The number of people counted as employed in May rose to 2,150,481, another record high.  The count represents a yearly increase of 40,720 people.

“Once again, Alabama’s job growth has surpassed the nation’s,” continued Washington.  “Our economy is supporting more jobs than ever before, and Alabama’s employers are continuing to hire.  It’s our hashtag, but it’s true: We Have Jobs!”

Over-the-year job growth (May 2018-May 2019, not seasonally adjusted) in Alabama measured 1.9%, while job growth in the U.S. over the same time period measured 1.5%.

Over the year, wage and salary employment increased 38,800, with gains in the professional and business services sector (+8,900), the leisure and hospitality sector (+7,300), and the construction sector (+6,700), among others.

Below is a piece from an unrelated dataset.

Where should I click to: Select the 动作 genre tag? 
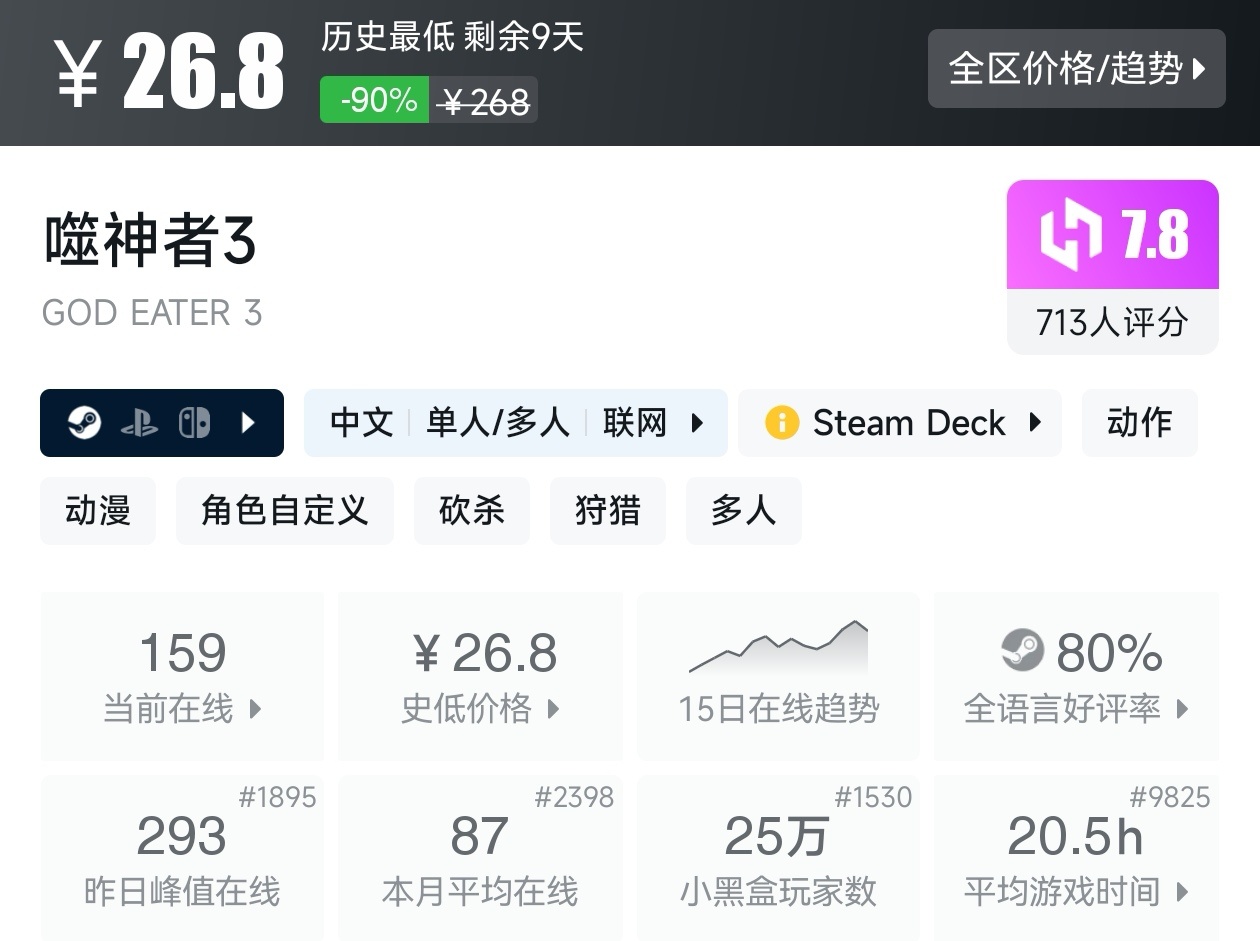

Wage and salary employment also increased over the month, growing by 7,100.  Monthly gains were seen in the leisure and hospitality sector (+2,600), the trade, transportation, and utilities sector (+2,000), and the government sector (+1,000), among others.

Additionally, the civilian labor force increased to 2,233,045 in May, representing its highest level ever.  The civilian labor force represents the number of people, aged 16 and over, who are either working or looking for work, excluding the military and those in institutions.

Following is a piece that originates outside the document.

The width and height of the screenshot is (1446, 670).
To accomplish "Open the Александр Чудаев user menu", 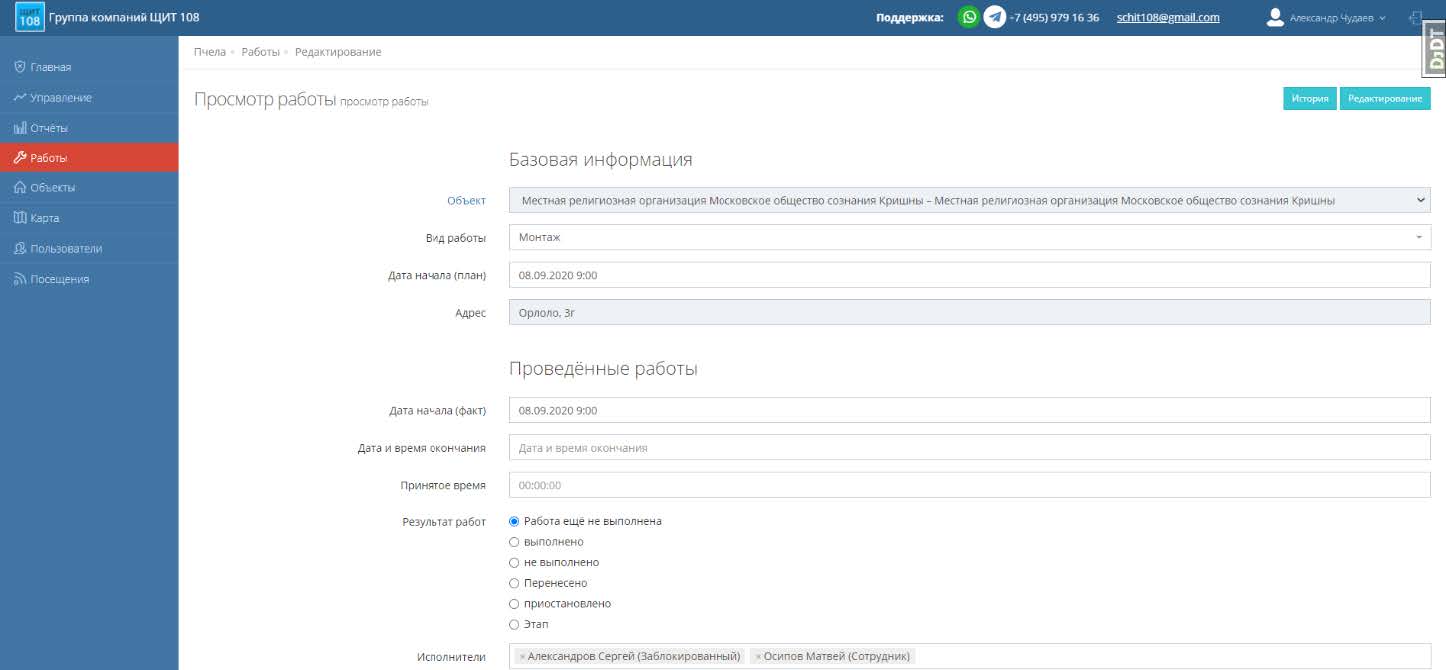I will pyautogui.click(x=1337, y=18).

All 67 counties experienced both over-the-month and over-the-year unemployment rate decreases.

Counties with the lowest unemployment rates are: Shelby County at 2.1%, Marshall County at 2.3%, and Morgan and Elmore Counties at 2.4%.  Counties with the highest unemployment rates are: Wilcox County at 6.6%, Greene County at 5.7%, and Lowndes County at 5.6%.

Major cities with the lowest unemployment rates are: Vestavia Hills at 1.8%, Homewood at 1.9%, and Alabaster and Hoover at 2.1%.  Major cities with the highest unemployment rates are: Selma at 6.2%, Prichard at 5.4%, and Anniston at 4.1%.

Seasonal adjustment” refers to BLS’s practice of anticipating certain trends in the labor force, such as hiring during the holidays or the surge in the labor force when students graduate in the spring, and removing their effects to the civilian labor force. 

The Current Population (CPS), or the household survey, is conducted by the Census Bureau and identifies members of the work force and measures how many people are working or looking for work.

The establishment survey, which is conducted by the Bureau of Labor Statistics (BLS), a division of the U.S. Department of Labor, surveys employers to measure how many jobs are in the economy.  This is also referred to as wage and salary employment.